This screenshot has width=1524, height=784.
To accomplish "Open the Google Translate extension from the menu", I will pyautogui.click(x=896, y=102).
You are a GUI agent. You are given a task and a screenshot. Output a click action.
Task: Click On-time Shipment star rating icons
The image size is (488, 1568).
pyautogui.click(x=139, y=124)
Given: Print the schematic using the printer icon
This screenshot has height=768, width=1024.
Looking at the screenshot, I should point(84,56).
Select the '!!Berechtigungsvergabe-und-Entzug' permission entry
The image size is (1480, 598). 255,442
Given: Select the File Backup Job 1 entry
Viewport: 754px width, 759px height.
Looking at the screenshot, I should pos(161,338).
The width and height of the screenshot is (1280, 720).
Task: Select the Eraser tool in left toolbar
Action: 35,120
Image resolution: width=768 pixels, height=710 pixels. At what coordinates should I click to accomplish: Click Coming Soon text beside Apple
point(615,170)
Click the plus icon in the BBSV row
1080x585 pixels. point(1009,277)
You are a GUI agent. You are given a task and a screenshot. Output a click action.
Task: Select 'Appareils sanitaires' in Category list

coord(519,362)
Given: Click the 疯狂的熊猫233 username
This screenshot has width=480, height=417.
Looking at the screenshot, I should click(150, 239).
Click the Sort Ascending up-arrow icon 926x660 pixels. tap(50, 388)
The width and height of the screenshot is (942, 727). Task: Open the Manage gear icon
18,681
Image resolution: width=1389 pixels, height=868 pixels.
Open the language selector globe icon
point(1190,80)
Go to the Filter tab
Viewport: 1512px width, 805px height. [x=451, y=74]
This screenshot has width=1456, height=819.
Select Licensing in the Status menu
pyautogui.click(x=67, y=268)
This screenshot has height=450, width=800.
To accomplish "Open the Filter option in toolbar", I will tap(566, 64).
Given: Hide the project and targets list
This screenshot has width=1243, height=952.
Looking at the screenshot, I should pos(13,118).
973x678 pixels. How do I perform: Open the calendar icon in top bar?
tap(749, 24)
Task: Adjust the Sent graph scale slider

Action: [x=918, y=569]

TASK TO COMPLETE → Write out again, word for word, the part of the records that opens with their first line and closes with the line containing "will pyautogui.click(x=896, y=102).". Include both of those lines and nothing else.

THE OUTPUT →
This screenshot has width=1524, height=784.
To accomplish "Open the Google Translate extension from the menu", I will pyautogui.click(x=896, y=102).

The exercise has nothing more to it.